General Motors will pay total wages and benefits to new UAW hires that are less than the base hourly rate paid to current union workers, GM said in documents made public last week.
The payments will cut GM's annual hourly worker cost by more than $8 billion over four years, the automaker said.
Under GM's new contract with the UAW, new hires for nonproduction jobs will earn $15.30 in base pay after initially getting $14-an-hour training pay. Including health insurance and a 401(k)-style pension plan, the new hires will make $25.65 an hour, GM said.
Existing GM hourly employees earn base wages of $28.12 an hour. Including health insurance and UAW pensions, they earn $78.21 an hour, GM said in the report.
All told, GM's annual hourly worker cost is expected to fall from $18.4 billion in 2003 to $10.1 billion in 2007.
The agreement for lower-tier hourly wages covers a variety of noncore jobs such as material movement, kitting and sequencing. Ultimately, about 16,000 hourly jobs will be included in that designation, GM says.
General vehicle assembly, engine/ transmission assembly, productive maintenance and quality will be covered as core hourly positions under the new contract.
In the report, GM said 48,000 or 65 percent of its hourly work force will be eligible for retirement as of Dec. 31. By the end of 2011, that figure increases to 56,000 people or 75 percent of the current work force, GM said.
The GM report detailed a variety of other cost savings, such as switching annual raises to annual bonuses. And about two-thirds of cost-of-living adjustments will go toward active and retiree health care, GM said.
GM also won modifications in the current Jobs Bank program, which pays nearly full wages and benefits to workers on layoff. The company further negotiated changes in the attendance policy to reduce worker absenteeism, the report said.
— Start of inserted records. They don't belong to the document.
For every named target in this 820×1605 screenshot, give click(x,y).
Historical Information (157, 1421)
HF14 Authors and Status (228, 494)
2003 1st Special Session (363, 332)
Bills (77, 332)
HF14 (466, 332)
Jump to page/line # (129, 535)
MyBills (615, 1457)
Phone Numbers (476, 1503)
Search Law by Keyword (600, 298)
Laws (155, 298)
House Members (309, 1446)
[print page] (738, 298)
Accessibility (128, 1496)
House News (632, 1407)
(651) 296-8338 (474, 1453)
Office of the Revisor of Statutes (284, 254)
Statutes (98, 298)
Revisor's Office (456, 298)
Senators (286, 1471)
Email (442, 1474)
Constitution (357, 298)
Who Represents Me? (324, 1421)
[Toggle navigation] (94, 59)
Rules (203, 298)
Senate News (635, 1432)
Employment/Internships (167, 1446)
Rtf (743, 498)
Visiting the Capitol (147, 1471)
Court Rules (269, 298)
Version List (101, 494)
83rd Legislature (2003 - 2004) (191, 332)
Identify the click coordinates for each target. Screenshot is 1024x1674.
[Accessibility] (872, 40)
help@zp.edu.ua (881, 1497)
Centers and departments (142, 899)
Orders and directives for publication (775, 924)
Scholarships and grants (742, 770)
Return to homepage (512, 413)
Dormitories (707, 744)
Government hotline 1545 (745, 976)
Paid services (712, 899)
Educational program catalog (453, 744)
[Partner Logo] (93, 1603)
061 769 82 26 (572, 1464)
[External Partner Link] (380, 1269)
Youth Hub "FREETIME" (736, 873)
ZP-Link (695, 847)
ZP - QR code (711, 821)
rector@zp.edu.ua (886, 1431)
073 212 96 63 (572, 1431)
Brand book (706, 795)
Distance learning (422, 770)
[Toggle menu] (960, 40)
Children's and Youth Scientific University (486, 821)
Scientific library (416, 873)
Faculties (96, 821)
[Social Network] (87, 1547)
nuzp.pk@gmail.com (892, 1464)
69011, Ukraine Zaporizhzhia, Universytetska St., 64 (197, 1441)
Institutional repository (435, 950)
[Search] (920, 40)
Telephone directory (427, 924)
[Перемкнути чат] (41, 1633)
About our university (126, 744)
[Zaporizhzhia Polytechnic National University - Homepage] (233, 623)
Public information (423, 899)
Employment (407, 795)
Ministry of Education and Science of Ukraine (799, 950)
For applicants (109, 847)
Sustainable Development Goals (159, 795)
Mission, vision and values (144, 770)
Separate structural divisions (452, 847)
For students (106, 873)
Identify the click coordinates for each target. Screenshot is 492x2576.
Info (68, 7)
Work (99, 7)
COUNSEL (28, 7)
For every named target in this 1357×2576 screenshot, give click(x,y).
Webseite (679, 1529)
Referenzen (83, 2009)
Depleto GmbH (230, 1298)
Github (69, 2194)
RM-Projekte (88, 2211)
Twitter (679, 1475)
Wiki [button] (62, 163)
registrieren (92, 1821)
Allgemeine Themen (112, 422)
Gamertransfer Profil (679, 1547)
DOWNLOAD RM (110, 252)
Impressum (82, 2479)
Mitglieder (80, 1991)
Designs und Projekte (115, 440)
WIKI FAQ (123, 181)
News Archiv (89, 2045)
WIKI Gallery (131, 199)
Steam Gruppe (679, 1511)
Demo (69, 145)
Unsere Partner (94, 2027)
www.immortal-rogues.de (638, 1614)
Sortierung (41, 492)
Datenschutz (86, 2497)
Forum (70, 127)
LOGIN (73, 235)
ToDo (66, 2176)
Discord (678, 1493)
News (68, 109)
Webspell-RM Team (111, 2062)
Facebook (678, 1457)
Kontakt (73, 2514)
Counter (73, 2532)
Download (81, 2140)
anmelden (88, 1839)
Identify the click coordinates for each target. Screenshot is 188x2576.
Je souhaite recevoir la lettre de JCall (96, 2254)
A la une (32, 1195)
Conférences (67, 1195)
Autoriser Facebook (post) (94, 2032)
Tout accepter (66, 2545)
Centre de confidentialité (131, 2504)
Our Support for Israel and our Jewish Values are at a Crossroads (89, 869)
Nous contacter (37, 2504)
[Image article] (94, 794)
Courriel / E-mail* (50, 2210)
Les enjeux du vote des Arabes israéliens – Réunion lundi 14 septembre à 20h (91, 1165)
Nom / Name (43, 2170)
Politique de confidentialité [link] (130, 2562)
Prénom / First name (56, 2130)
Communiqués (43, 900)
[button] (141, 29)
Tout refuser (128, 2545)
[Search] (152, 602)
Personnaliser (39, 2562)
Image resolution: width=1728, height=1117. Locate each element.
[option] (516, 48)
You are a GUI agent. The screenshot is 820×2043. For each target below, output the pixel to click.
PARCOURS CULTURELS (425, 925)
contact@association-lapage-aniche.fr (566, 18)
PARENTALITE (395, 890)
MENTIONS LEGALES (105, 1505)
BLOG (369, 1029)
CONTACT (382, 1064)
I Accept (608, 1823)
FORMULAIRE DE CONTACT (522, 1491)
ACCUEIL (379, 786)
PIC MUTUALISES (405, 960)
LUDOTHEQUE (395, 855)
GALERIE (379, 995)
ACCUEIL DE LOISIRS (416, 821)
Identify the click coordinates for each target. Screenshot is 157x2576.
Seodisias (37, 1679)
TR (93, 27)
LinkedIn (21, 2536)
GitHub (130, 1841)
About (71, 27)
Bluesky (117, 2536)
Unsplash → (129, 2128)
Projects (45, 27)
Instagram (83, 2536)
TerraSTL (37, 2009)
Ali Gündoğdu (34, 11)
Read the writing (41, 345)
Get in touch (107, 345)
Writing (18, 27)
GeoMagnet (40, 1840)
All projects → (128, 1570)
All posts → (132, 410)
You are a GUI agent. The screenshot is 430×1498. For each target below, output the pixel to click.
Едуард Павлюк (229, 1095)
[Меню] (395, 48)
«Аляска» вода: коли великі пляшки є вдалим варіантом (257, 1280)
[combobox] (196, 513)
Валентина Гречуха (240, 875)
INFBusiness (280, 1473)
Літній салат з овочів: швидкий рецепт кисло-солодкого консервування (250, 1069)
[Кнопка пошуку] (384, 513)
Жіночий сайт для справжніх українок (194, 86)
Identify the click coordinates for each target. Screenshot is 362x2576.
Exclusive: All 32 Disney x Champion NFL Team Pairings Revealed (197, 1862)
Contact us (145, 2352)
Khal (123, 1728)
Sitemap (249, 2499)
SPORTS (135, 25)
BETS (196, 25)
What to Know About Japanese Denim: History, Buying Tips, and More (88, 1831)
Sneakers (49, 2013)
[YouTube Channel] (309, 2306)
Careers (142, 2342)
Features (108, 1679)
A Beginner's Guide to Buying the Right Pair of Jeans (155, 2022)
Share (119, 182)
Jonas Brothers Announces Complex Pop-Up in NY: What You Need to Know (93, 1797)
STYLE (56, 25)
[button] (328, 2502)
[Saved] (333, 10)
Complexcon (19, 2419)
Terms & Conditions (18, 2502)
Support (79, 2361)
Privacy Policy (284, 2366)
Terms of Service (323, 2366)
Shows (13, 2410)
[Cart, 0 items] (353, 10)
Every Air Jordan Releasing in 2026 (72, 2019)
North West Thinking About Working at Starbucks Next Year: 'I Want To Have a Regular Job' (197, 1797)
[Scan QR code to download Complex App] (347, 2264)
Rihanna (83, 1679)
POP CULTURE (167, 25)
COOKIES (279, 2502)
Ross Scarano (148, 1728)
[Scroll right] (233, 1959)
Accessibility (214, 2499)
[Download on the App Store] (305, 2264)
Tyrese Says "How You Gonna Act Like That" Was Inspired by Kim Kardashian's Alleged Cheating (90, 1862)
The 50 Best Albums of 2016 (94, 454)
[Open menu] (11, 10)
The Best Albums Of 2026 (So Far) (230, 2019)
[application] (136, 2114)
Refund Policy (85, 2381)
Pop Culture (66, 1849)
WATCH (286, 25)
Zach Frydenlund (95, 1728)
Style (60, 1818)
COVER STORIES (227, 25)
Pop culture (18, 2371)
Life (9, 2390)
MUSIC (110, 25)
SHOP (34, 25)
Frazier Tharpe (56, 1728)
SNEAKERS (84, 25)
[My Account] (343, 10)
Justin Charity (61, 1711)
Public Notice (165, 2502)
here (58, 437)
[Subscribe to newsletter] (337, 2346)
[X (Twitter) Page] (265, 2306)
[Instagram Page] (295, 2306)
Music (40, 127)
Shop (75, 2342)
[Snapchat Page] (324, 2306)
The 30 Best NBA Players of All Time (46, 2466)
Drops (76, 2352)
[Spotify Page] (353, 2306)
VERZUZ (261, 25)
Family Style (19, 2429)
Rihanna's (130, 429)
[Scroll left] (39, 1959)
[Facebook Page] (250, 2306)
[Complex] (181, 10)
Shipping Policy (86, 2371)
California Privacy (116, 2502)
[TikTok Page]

GM also said it will shift $16 billion from an existing trust to a new trust that will pay for $47 billion in health care benefits for about 270,000 union-represented retirees.
In a presentation for financial analysts, GM said the funds will come from a trust established as part of a 2005 deal with the UAW. They will go to the Voluntary Employees Beneficiary Association trust that GM agreed to form with the UAW as part of the just-ratified contract.